MasterCraft Boat Holdings, Inc. New Standards Disclosure
New Accounting Pronouncements Issued And Adopted
Segment Reporting — Accounting Standard Update (“ASU”) No. 2023-07, Improvements to Reportable Segment Disclosures, requires incremental disclosures about an entity’s reportable segments but does not change the definition of a segment or the guidance for determining reportable segments. The new guidance requires disclosure of significant segment expenses that are (1) regularly provided to (or easily computed from information regularly provided to) the chief operating decision maker (“CODM”) and (2) included in the reported measure of segment profit or loss. The new standard also allows companies to disclose multiple measures of segment profit or loss if those measures are used to assess performance and allocate resources. This update is effective for fiscal years beginning after December 31, 2023. The Company adopted the guidance in ASU No. 2023-07 for the fiscal year ended June 30, 2025. (See Note 14).

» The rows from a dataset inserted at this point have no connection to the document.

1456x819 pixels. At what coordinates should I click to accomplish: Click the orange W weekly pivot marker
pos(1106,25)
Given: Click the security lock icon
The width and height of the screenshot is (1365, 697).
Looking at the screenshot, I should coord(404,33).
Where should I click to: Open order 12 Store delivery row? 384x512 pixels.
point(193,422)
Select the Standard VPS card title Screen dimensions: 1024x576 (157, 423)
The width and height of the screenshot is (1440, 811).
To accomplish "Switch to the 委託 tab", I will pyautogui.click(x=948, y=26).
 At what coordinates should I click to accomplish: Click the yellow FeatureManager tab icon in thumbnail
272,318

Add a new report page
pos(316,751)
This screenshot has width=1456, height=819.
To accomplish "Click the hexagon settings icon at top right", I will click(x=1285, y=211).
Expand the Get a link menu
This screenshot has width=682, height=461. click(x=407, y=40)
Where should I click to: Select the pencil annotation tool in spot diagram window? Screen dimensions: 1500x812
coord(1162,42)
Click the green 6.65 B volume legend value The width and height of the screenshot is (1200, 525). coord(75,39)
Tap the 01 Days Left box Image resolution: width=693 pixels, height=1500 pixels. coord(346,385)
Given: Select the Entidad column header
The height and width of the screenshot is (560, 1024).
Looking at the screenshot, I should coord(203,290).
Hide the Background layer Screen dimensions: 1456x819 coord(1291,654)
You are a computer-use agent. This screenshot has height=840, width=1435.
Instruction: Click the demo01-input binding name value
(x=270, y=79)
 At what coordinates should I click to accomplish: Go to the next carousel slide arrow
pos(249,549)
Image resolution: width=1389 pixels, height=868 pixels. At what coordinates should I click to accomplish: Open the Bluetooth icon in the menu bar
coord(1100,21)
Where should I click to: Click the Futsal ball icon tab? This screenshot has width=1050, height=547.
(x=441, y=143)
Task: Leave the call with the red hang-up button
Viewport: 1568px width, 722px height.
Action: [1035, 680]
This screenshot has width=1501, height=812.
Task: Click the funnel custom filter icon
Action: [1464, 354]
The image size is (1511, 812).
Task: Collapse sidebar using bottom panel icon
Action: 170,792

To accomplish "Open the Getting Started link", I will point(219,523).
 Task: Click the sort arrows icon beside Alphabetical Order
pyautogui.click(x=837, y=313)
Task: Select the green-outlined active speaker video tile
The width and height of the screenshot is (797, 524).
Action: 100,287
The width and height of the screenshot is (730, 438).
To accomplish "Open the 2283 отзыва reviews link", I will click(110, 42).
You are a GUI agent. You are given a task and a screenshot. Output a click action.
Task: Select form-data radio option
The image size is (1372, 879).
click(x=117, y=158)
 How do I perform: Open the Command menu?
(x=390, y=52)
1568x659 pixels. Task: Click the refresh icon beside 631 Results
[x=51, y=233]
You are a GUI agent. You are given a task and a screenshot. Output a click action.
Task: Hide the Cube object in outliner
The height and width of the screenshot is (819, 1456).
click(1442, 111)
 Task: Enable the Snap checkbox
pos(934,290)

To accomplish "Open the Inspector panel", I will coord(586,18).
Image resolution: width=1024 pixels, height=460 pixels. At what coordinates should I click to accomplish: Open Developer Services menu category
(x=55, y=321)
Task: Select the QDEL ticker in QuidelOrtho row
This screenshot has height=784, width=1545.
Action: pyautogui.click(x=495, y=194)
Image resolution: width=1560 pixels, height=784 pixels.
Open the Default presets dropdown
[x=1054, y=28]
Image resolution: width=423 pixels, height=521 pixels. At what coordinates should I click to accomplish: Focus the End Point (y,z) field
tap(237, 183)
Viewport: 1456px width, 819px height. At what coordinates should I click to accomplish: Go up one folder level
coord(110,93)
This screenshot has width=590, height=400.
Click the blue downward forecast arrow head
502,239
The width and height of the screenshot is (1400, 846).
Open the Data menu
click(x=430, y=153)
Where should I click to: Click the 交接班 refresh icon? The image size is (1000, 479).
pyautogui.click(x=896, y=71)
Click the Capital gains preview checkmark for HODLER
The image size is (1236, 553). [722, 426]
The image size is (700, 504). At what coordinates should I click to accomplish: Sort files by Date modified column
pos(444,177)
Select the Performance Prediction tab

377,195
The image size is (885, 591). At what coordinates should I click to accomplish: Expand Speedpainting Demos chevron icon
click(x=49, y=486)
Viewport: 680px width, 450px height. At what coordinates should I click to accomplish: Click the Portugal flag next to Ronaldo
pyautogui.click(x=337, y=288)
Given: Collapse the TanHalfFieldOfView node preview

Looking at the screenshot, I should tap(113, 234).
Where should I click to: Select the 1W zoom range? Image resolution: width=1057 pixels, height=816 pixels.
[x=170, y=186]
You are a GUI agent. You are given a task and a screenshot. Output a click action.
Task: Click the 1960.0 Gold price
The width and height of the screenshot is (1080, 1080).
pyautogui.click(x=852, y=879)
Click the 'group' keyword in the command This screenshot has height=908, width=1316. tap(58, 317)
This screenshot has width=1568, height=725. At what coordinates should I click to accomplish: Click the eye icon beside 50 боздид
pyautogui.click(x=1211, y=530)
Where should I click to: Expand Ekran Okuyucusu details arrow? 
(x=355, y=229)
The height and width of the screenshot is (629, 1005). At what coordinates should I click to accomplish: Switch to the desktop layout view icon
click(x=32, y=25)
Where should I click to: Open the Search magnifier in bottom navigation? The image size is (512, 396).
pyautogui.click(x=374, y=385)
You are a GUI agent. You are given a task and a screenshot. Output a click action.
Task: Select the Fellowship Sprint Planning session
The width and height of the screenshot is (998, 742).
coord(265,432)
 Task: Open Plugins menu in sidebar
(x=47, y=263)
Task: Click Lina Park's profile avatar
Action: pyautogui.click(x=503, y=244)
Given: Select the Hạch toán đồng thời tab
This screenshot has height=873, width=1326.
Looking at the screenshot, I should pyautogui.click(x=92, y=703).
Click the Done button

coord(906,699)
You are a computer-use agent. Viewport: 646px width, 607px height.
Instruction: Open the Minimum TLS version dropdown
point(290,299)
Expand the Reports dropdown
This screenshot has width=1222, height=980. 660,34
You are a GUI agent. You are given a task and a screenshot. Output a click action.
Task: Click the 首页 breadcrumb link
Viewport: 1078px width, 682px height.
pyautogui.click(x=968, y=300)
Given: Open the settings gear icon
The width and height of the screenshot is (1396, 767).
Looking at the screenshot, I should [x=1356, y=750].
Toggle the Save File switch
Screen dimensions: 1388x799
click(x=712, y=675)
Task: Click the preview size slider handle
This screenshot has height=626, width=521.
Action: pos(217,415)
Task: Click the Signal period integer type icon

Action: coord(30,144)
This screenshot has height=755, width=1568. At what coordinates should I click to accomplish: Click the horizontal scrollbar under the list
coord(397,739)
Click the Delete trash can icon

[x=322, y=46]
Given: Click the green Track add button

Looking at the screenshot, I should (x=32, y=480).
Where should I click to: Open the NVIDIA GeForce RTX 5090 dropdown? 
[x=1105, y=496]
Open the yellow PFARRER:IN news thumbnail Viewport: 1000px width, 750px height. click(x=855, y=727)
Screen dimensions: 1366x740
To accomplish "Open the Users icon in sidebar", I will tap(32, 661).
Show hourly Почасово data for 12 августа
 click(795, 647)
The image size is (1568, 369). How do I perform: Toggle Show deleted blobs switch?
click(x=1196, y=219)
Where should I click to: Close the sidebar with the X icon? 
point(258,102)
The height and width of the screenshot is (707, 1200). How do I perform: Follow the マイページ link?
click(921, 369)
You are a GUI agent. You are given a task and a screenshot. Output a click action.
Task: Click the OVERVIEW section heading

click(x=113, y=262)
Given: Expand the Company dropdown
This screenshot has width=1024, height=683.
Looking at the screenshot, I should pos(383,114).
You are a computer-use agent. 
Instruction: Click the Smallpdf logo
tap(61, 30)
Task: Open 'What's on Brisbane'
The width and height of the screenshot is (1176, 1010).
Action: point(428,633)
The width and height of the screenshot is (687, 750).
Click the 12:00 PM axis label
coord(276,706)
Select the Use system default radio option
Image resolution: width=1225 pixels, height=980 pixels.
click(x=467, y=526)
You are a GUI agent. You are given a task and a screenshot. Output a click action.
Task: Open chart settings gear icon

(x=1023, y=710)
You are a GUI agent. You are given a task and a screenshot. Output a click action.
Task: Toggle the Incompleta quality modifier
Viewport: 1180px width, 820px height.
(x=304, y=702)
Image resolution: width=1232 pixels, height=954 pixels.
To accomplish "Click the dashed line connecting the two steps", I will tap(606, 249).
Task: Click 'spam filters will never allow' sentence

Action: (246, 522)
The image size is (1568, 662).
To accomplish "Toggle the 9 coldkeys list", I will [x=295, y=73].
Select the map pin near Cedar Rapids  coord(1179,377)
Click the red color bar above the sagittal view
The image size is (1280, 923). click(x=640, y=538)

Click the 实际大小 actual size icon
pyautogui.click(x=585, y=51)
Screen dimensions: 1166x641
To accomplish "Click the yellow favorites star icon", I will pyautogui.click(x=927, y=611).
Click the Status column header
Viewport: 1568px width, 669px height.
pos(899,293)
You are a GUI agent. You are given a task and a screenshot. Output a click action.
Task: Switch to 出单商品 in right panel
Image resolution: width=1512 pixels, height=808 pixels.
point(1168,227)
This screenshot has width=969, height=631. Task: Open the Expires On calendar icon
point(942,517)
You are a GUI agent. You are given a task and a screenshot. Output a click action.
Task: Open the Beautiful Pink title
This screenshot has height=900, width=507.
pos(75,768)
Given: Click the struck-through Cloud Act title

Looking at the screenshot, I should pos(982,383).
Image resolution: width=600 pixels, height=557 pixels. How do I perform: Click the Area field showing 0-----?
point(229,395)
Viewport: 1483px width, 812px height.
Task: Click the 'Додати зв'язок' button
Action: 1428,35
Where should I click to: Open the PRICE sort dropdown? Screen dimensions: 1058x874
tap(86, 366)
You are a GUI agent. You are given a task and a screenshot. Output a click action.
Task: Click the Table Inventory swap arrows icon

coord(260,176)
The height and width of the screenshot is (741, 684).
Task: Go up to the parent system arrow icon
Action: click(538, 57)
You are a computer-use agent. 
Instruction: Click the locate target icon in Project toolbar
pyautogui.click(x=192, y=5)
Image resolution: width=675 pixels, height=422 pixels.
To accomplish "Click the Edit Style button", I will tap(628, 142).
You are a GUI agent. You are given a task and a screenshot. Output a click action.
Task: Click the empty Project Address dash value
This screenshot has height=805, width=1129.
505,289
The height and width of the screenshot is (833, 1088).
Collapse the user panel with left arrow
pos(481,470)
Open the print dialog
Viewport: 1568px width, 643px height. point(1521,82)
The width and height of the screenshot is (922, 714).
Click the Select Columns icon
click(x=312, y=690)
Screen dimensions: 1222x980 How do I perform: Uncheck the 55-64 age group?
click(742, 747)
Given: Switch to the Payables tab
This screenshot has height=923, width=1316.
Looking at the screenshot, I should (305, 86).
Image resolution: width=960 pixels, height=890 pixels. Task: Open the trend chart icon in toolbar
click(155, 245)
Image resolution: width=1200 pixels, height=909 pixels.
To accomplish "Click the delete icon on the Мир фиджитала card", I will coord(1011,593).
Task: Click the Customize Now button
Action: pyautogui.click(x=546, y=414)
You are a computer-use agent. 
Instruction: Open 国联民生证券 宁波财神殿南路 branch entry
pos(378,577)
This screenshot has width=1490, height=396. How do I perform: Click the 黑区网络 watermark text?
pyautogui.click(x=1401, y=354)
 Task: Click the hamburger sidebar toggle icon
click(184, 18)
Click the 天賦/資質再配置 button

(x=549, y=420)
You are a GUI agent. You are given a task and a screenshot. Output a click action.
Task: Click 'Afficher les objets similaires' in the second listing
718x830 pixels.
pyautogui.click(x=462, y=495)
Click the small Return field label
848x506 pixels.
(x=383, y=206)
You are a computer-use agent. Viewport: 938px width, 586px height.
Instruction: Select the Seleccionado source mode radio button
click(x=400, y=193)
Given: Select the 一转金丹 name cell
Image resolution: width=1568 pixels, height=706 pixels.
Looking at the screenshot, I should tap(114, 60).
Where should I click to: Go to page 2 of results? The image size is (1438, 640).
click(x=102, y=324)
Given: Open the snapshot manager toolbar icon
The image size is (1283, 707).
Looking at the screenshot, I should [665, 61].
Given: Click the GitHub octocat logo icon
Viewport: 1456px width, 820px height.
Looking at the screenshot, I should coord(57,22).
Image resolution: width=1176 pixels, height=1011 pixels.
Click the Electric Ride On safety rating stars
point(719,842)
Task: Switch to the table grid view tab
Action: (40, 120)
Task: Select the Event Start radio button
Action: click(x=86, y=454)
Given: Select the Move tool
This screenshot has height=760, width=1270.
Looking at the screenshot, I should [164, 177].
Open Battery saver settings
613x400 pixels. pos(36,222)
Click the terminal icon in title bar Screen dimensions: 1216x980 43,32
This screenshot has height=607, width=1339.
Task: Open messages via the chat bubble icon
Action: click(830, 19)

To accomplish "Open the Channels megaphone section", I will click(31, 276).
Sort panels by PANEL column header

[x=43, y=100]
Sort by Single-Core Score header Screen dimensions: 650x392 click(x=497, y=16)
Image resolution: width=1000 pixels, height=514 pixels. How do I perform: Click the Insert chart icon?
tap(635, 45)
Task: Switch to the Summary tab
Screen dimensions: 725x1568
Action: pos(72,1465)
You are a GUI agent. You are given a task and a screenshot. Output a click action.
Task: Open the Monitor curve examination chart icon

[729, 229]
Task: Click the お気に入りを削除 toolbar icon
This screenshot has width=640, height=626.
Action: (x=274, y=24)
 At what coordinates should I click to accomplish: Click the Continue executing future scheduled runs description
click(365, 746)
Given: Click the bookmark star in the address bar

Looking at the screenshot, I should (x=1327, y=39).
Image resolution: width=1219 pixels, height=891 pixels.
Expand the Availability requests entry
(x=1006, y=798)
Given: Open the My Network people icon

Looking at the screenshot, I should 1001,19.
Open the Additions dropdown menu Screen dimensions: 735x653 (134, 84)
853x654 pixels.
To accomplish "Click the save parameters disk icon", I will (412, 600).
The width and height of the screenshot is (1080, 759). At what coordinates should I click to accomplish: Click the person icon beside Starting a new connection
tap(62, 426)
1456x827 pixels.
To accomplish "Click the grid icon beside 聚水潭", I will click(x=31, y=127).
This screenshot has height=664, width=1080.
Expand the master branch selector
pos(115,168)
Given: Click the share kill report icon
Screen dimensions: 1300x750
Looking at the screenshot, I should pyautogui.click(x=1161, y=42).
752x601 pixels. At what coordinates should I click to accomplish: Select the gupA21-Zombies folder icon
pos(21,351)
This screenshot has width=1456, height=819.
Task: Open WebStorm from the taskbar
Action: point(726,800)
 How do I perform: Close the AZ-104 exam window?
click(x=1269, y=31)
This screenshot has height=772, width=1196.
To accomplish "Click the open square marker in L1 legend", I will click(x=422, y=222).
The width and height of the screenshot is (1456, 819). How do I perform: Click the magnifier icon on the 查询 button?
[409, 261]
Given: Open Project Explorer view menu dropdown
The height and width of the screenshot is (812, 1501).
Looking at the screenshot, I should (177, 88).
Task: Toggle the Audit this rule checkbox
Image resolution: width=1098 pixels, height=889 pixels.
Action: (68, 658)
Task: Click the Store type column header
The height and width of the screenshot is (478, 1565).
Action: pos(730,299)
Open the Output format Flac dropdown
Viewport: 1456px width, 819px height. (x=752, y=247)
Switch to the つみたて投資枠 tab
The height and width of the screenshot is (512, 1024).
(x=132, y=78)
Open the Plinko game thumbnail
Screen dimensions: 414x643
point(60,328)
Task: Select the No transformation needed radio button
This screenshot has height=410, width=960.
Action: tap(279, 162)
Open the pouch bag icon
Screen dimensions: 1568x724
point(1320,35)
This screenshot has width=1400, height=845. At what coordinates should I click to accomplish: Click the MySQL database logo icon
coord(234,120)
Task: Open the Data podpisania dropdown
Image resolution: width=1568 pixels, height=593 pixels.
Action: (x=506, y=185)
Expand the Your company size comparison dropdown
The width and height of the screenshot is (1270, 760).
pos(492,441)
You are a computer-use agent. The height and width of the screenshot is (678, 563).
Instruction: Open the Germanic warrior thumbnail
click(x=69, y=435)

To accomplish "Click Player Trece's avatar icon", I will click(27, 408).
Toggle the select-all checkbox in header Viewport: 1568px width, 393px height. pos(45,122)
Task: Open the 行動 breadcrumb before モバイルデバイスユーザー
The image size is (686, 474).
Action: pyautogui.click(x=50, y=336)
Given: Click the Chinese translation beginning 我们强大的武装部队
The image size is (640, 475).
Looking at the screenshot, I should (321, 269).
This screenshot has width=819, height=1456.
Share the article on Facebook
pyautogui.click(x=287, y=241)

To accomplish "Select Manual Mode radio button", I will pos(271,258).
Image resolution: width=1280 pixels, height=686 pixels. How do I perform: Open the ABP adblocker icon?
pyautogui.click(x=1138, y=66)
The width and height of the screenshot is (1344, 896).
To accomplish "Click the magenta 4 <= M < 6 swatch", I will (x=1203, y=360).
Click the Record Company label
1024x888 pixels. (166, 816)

New Accounting Pronouncements Issued But Not Yet Adopted
Income Taxes — ASU No. 2023-09, Improvements to Income Tax Disclosures, requires entities to disclose in their rate reconciliation table additional categories of information about federal, state and foreign income taxes and provide more details about the reconciling items in some categories if items meet a quantitative threshold. Entities would have to provide qualitative disclosures about the new categories. The guidance will require all entities to disclose income taxes paid, net of refunds, disaggregated by federal (national), state and foreign taxes for annual periods and to disaggregate the information by jurisdiction based on a quantitative threshold. The guidance makes several other changes to the disclosure requirements. Entities are required to apply the guidance prospectively, with the option to apply it retrospectively. The guidance is effective for annual periods beginning after December 15, 2024, or fiscal 2026 for the Company. The Company is currently evaluating the impact, if any, that the adoption of this standard will have on financial disclosures.
Income Statement — ASU No. 2024-03, Reporting Comprehensive Income — Expense Disaggregation Disclosures. ASU No. 2024-03, as amended by ASU No. 2025-01, requires public entities to provide disaggregated disclosures of certain categories of expenses on an annual and interim basis, including purchases of inventory, employee compensation, depreciation, and intangibles asset amortization for each income statement line item that contains those expenses. The guidance is effective for annual periods beginning after December 15, 2026, or fiscal 2028 for the Company, and is effective for interim periods within fiscal years beginning after December 15, 2027, or
fiscal 2029 for the Company. The Company is currently evaluating the impact, if any, that the adoption of this standard will have on financial disclosures.
Historical Timeline
| Fiscal Year | Filed | |
|---|---|---|
| 2025 | Aug 27, 2025 | Showing above |
| 2024 | Aug 30, 2024 | |
| 2023 | Aug 30, 2023 | |
| 2022 | Sep 9, 2022 | |
| 2021 | Sep 2, 2021 | |
| 2020 | Sep 11, 2020 | |
| 2019 | Sep 13, 2019 | |
| 2018 | Sep 7, 2018 | |
| 2017 | Sep 8, 2017 | |
| 2016 | Sep 9, 2016 | |
About New Standards Disclosures
New accounting standards disclosures describe recently adopted pronouncements and those not yet effective, along with management's assessment of their expected impact. This section provides an early warning system for upcoming changes to how a company reports its financial results, often years before the new rules take effect.
Key signals: when management describes a not-yet-adopted standard's impact as "material" or "still being evaluated," it signals potential significant changes to reported metrics upon adoption. Watch for standards that affect a company's core operations — for example, revenue recognition changes for software companies or lease accounting changes for retailers with large store footprints. The transition method chosen (full retrospective versus modified retrospective) affects comparability with prior periods. Companies that delay adoption to the latest permitted date may be struggling with implementation complexity. Compare the disclosed impact assessments against peers in the same industry to gauge whether management's expectations are reasonable.